Do you find your kids have the potential to guilt-trip/bully you more as a single parent?

(7 Posts)
toadflax Thu 05-Jun-14 20:56:02

Just wondering...don't know if it's because my kids are older now, or if it's because there isn't a united parental front in the home. Ex-p is supportive and there is no animosity, but I find myself feeling quite alone sometimes, guilty for working, and for never having enough money, not able to do days out, bullied into buying things to try to assuage that. Guilty for just wanting to sit down sometimes, or do something I want to do.

EnglishRose1320 Thu 05-Jun-14 23:12:12

I'm not a single mum but OH works abroad for a month at a time and when he is away I try my hardest not to give in to guilt tripping from the children, but if it has been a long day and I still have to the shopping to do and then dinner, bedtime routines etc, yes I give in and yes they know they can make me give in. The daft thing is when OH is at home I often do the shop and the rest of it on my own and don't give in, I think its just the fact that he is there to chat to which helps me stick to my resolve more.

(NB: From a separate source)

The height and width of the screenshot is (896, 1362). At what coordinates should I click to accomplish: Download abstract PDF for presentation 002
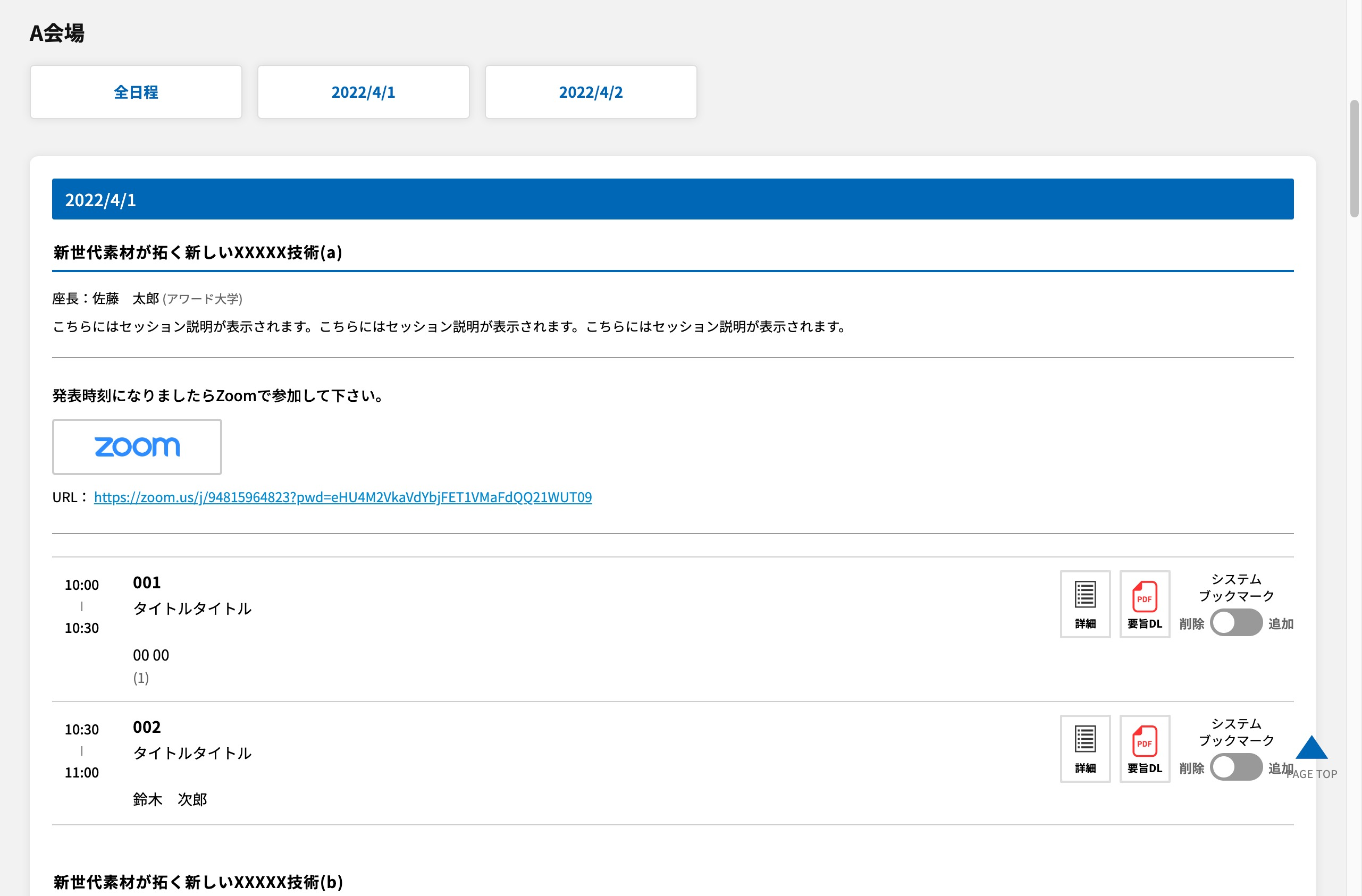coord(1145,748)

toadflax Thu 05-Jun-14 23:16:32

Is it that one feels faintly guilty about not having another parent there, or just that you are potentially weaker on your own?

EnglishRose1320 Fri 06-Jun-14 00:01:17

Personally I think I am weaker on my own and also just physically more tired and worn down but I don't think everyone is weaker on their own.

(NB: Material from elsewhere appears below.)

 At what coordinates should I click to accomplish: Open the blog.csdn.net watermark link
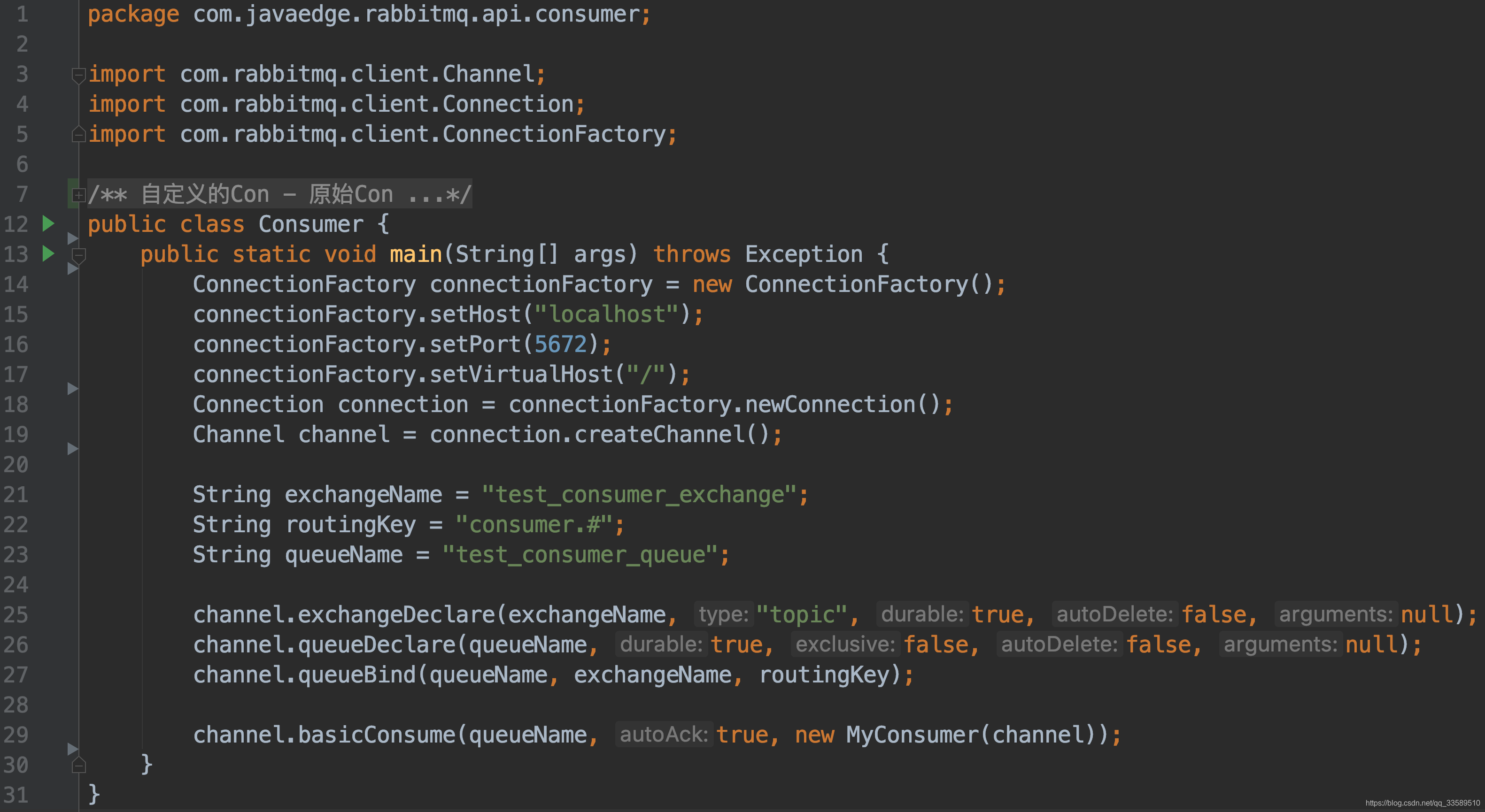point(1422,803)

kingbeat23 Fri 06-Jun-14 00:14:20

No. Absolutely not. I would feel worse having that abusive wanker around and I get to make my own rules, earn my own money and be the person there that provides a good role model to my daughter.

If my DD ever ends up in the same situation as me I would be able to guide her in not feeling any guilt towards making a break too.

I'm not saying it wasn't hard to deal with in the beginning but now I know it was totally the right decision I made.

It gets easier.

toadflax Fri 06-Jun-14 09:28:46

EnglishRose, I think being tired and worn down is definitely a factor.
King eat, you sound like a strong person :-) it's not the singleparentness I feel bad about, it was definitely the right decision, I just think I can be manipulated more easily. I guess because there isn't another adult in the house to back me up.

kingbeat23 Sat 07-Jun-14 10:29:28

I think I'm more un-swayable BECAUSE I'm a single parent. Once I've made a decision I don't go back on it. Even if it's a bad one. There is no "go and ask your father". The buck stops with me. Whining and whinging is likely to make me dig my heels in more.

I do feel like I need to let go a little more!